:: Exercise inputs ::

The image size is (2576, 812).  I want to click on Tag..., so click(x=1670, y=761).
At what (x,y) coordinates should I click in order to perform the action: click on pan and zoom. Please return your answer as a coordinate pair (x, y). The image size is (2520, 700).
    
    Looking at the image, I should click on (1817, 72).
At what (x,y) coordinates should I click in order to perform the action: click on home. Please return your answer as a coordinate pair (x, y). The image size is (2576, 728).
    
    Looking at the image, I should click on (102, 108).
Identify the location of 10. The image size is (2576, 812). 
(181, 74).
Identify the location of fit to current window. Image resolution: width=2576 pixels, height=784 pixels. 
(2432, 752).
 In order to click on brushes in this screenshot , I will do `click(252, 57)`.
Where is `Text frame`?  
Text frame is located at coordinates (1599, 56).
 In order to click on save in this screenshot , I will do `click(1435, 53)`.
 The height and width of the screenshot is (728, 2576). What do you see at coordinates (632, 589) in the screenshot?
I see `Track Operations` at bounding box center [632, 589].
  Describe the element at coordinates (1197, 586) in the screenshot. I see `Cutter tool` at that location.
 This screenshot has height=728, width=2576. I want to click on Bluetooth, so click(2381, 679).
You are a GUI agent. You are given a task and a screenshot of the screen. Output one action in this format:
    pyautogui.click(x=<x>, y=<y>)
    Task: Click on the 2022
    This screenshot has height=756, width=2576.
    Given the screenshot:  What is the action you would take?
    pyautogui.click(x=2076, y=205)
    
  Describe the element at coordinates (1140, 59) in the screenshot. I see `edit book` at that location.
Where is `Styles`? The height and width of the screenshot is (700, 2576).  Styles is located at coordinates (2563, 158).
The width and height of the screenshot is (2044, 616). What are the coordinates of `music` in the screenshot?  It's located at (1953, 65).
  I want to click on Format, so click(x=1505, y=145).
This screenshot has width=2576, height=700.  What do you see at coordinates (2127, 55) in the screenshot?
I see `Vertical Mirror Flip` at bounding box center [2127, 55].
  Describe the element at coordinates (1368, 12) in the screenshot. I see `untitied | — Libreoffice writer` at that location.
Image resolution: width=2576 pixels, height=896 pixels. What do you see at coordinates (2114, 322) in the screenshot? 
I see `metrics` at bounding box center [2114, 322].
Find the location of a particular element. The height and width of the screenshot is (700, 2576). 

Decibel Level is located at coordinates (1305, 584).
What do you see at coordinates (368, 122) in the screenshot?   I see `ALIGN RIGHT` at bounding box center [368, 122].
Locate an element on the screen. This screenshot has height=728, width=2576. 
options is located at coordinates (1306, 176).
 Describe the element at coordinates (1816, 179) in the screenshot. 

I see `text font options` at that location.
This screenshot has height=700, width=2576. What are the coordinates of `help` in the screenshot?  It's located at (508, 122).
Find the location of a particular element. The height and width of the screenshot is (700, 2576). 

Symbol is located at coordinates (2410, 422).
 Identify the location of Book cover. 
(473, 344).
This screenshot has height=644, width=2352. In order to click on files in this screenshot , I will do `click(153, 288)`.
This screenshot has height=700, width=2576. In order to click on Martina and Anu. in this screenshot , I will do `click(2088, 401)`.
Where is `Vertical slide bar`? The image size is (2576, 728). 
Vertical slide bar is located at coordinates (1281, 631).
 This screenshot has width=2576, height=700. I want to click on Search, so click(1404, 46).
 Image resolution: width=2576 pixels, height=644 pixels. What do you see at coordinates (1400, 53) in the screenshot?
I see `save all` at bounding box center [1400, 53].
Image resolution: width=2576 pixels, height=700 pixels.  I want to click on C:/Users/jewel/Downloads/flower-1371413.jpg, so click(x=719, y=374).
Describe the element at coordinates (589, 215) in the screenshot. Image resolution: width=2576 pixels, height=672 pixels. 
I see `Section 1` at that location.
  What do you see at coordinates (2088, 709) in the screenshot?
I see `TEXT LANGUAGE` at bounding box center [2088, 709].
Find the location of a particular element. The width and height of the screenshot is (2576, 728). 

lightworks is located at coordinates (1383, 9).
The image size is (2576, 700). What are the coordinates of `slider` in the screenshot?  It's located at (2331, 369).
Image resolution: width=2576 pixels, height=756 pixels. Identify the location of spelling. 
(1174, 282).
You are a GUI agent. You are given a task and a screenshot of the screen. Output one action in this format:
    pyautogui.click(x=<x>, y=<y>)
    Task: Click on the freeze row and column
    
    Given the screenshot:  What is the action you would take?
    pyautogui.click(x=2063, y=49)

:::

Written request » Reproduce the records word for word, starting at the line that contains "The image size is (2576, 700)." and continuing through the last line of the records.

Worked solution »
The image size is (2576, 700). What are the coordinates of `slider` in the screenshot?  It's located at (2331, 369).
Image resolution: width=2576 pixels, height=756 pixels. Identify the location of spelling. 
(1174, 282).
You are a GUI agent. You are given a task and a screenshot of the screen. Output one action in this format:
    pyautogui.click(x=<x>, y=<y>)
    Task: Click on the freeze row and column
    
    Given the screenshot:  What is the action you would take?
    pyautogui.click(x=2063, y=49)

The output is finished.